OLDEST IRISH AMERICAN NEWSPAPER IN USA, ESTABLISHED IN 1928
Category: Archive

Trimble calls rights groups ‘complicit’ in terror acts

February 16, 2011

By Staff Reporter

Trimble’s remarks came at an international conference of terrorism victims in Madrid on Wednesday, after the UUP leader had made a speech about the treatment of victims of terrorism.
“One of the greatest curses of this world is the human rights industry,” he told an Associated Press reporter. “They justify terrorist acts and end up being complicit in the murder of innocent victims.”
Trimble’s remark drew angry criticism from two of the world’s largest human rights groups, Amnesty International and Human Rights Watch.
“It is extraordinarily regrettable and disappointing that, above all, a man like that says something like this,” said Steve Crawshaw, director of the London office of Human Rights Watch. “His own emphasis, together with other politicians in Northern Ireland, on the fact that violence against civilians on all sides in any conflict cannot be justified has been so important in recent years.”
For Amnesty International, which has monitored the Northern Ireland conflict in recent years, UK director Kate Allen said, “David Trimble should remember that human rights organizations have condemned killings and other abuses by terrorist groups all over the world, while at the same time criticizing governments who use the ‘war on terror’ as a pretext to abuse their citizens.”
Trimble expanded on his comments on Monday and said that he had been referring to what he saw as the tendency of human rights groups to focus on the actions of governments and not terrorist groups.
“I was bemoaning this fact, that the human-rights industry looks in only one direction, toward the state, but not towards terrorists,” he said. “Terrorists are committing massive human rights violations.”
“The quote,” Trimble continued, referring to his original remark, “was a little distant from what I actually said.”
And he acknowledged the potential for ambiguity in understanding terms such as victim or terrorist: “What about an activist who dies as a result of their own actions?
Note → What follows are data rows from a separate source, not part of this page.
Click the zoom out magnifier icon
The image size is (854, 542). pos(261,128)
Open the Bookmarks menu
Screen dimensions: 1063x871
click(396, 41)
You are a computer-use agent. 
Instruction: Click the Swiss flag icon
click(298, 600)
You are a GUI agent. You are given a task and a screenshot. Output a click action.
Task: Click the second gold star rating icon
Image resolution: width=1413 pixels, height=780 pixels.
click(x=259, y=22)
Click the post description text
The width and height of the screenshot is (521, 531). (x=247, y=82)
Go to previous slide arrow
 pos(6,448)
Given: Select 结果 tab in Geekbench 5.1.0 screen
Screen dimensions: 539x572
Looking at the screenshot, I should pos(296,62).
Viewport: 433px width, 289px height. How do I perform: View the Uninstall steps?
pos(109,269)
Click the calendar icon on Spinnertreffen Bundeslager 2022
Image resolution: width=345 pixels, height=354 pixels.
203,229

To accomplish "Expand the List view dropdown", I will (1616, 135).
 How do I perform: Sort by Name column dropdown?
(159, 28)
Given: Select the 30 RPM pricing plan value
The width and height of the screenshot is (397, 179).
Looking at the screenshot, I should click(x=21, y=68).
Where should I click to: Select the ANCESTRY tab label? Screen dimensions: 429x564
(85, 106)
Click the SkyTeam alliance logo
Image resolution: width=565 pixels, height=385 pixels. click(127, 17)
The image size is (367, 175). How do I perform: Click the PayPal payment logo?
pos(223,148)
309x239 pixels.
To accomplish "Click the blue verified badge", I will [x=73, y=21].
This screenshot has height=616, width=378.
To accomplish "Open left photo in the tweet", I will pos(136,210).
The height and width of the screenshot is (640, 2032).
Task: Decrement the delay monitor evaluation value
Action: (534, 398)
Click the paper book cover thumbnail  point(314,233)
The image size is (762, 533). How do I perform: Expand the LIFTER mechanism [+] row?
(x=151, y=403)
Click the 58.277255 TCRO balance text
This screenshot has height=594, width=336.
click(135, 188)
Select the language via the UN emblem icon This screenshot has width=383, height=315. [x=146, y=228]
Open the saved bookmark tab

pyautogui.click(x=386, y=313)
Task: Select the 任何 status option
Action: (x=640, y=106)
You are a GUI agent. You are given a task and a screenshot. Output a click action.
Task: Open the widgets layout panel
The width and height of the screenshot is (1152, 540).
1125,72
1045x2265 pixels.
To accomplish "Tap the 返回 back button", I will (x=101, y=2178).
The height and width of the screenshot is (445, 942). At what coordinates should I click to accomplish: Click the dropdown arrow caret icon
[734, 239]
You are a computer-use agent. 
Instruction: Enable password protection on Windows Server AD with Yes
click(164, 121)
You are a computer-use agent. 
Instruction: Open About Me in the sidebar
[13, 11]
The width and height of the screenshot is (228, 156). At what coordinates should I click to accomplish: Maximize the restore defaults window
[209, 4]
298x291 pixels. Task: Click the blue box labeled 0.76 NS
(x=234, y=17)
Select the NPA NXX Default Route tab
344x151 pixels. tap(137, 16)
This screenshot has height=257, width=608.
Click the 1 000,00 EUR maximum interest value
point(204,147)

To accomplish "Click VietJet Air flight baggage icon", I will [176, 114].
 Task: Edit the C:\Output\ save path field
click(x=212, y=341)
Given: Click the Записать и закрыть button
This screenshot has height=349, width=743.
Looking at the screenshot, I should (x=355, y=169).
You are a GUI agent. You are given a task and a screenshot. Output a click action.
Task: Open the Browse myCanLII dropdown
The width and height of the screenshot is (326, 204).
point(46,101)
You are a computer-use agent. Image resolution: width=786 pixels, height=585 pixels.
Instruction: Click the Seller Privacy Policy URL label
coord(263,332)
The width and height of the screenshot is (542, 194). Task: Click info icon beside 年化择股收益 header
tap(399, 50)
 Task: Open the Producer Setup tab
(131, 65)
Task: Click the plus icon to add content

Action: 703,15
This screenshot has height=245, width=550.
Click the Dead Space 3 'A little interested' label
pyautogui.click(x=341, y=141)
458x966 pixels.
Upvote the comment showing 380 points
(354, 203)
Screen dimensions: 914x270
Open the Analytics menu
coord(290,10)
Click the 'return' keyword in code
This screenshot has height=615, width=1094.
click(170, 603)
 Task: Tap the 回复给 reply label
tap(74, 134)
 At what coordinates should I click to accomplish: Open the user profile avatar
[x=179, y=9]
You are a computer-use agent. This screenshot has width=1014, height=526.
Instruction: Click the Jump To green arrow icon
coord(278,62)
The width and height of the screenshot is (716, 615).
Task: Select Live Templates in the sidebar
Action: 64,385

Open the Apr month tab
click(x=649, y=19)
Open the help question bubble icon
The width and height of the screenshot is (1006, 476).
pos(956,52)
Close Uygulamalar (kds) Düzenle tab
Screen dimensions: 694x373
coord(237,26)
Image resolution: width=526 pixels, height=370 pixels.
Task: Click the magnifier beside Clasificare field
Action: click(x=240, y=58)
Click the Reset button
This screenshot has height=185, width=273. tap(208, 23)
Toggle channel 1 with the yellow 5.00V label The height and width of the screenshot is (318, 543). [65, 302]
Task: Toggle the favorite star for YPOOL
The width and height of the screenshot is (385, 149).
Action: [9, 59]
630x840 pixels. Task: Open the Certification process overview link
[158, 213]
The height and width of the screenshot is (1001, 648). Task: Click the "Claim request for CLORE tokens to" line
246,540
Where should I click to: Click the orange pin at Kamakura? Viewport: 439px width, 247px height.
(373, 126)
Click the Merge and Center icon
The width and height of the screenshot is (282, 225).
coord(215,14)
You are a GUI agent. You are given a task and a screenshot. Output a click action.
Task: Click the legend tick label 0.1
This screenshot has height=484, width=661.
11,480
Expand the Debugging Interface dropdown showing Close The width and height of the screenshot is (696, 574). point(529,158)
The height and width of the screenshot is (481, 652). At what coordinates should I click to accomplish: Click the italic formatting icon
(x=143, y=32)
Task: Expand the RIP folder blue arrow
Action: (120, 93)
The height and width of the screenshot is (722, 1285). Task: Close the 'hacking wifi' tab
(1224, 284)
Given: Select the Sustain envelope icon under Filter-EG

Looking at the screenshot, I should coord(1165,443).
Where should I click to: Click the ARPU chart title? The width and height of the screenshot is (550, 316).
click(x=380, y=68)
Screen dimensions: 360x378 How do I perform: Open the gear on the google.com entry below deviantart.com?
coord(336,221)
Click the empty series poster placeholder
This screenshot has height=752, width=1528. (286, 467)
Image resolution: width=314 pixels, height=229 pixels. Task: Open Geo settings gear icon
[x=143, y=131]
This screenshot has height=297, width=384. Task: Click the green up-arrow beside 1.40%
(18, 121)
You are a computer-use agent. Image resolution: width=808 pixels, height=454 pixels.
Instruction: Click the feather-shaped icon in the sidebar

You may not think of that individual as a victim, but they have a husband or a wife or children.”
Trimble won the Nobel Prize for Peace in 1998 jointly with SDLP leader John Hume. Some observers called for him to be stripped of the award after his remarks, but a spokesperson for the Norwegian Nobel Institute in Oslo said: “We don’t comment on what former laureates say. We have no reaction to that.”
Groups such as Amnesty International have documented human-rights abuses around the world since the 1960s. In the context of Northern Ireland, Amnesty has documented what it sees as abuses by both state and paramilitary groups.
In 2002, Amnesty reported: “Serious human rights violations took place in the context of the United Kingdom [UK] authorities’ response to the 11 September 2001 attacks in the USA. In Northern Ireland there were at least 12 paramilitary killings, the majority of which were committed by Loyalists. Members of armed groups were also responsible for ‘punishment’ shootings and beatings and sectarian attacks.”
In Madrid, the conference that Trimble attended was opened by Spanish Crown Prince Felipe, who told victims in the audience that their speaking out was fundamental for the defeat of terrorism.
Terrorist victims from seven countries attended: Spain, the United States, Colombia, Algeria, Israel, Northern Ireland and France.